Being the inquisitive lot that we are here at Australian Musician, we wanted to know more about Audrey Powne and her new album From The Fire, so we fired a dozen questions her way…

1. What was the spark that lit your flame for music initially?
It’s genuinely hard for me to answer this question, for as long as I can remember I was always interested in music. I think it was probably watching old MGM musicals with my mum as a kid, I just remember being completely enamoured with the musical and dream ballet sequences and I think I absorbed a lot of that music, the great American Songbook and jazz standards which probably somewhat subconsciously led towards loving jazz from a pretty early age.

2. What was an album or song that had a huge impact on you growing up?
As a teenager, I discovered trumpeter Roy Hargrove’s album with his group the RH Factor, “Hardgroove.” I was working in an Italian Restaurant at Knox City shopping centre and there was a Borders Books and music store nearby I would go to after my shift. I don’t know if anyone remembers Borders but you could scan all the CDs and listen to 30 second snippets before you bought them. I was really getting to learning the trumpet at school at the time so I would just scan all the CDs by trumpet players and listen to them a little bit. As soon as I heard 30 seconds of the song “The Stroke” in that Borders my life changed… truly… it was when I realised for the first time Trumpet could sound like that, be like that. I saved up my money and bought the album for $35.95 a lot of money in 2005 haha. The album also features a myriad of guest artists D’angelo, Erykah Badu, Common and Q Tip all of whom I discovered through this album and are amongst my favourite artists of all time. I transcribed all the trumpet playing on that album and Roy Hargrove has probably been the most profound influence on me as a trumpeter ever since.

3. First concert you ever attended?
The first I can remember was going to see Jamie Cullum with my mum at a winery in the Yarra Valley. I had seen him on telly, on Parkinson and just thought it was the coolest thing I’d ever seen so I begged Mum to get me tickets. It was amazing and I remember being incredibly inspired after that concert.

4. Which other person has had the biggest influence on your music career?
I mean so many people but probably a teacher of mine from high school Tony Hicks. He’s an incredible saxophonist from Melbourne who has played with so many people and also taught so many other great musicians. He taught me how to improvise but most importantly he taught me how to practice, to take music seriously and to work hard. He also shared a lot of knowledge with me which empowered me especially when I went on to a jazz course at university which at the time was extraordinarily male-dominated. I now have the pleasure of playing with Tony on gigs from time to time in Melbourne which is a really special experience.
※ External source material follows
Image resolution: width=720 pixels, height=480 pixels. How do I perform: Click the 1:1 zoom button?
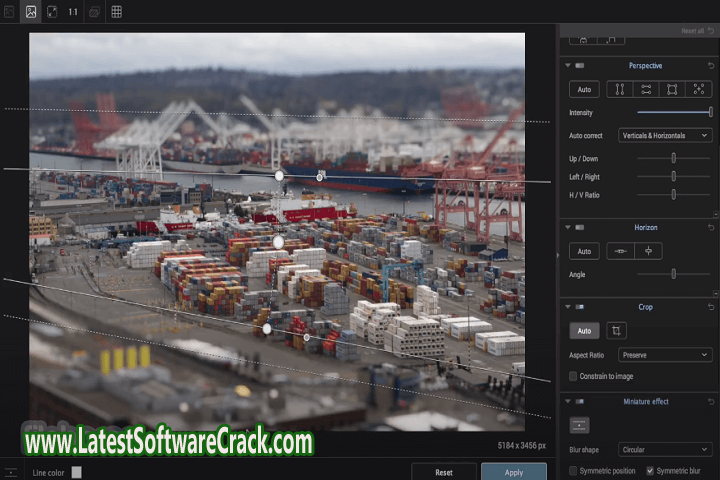(73, 12)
5. ‘Sleep’ is your latest single from the new album, what’s it about, what inspired you to write it?
‘Sleep’ is specifically about a period of time in my life when I was experiencing the phenomenon of Lucid or waking dreams regularly. It was such a fascinating experience because it blurred the lines between reality and dreams, a thin line I believe. I was having such vivid experiences in my dreams that I felt like I had real memories of what was happening in my dreams and I was sometimes unsure whether I was asleep or awake. I tried to capture this experience somewhat musically, hence the ethereal strings and high, soft vocals but particularly in the repetitive piano ostinato and easy rhodes which I ran through 2 different tape delays to get it sounding and warping the way I wanted it too. Then put it way back in the mix.

6. Your new album From the Fire has a very cinematic feel about it. Have film soundtracks had an effect on you at all?
Hugely and this is a space I would like to work in, in the future hopefully. I love film and I think film scoring is at such an exciting time, like everyone I’m super influenced by Nicholas Brittel, particularly his score for Barry Jenkins film “If Beale Street Can Talk” which features the trumpet. Also, One of trumpeter’s heroes Terence Blanchard has written some incredible film scores. Other film composers I love are Hans Zimmer (he’s great for a reason) and Jerskin Hendrix’s Poor Things score. I loved that and I love Laura Karpman’s work, most recently American Fiction.

7. What was the vision for the album from the outset? What was the goal?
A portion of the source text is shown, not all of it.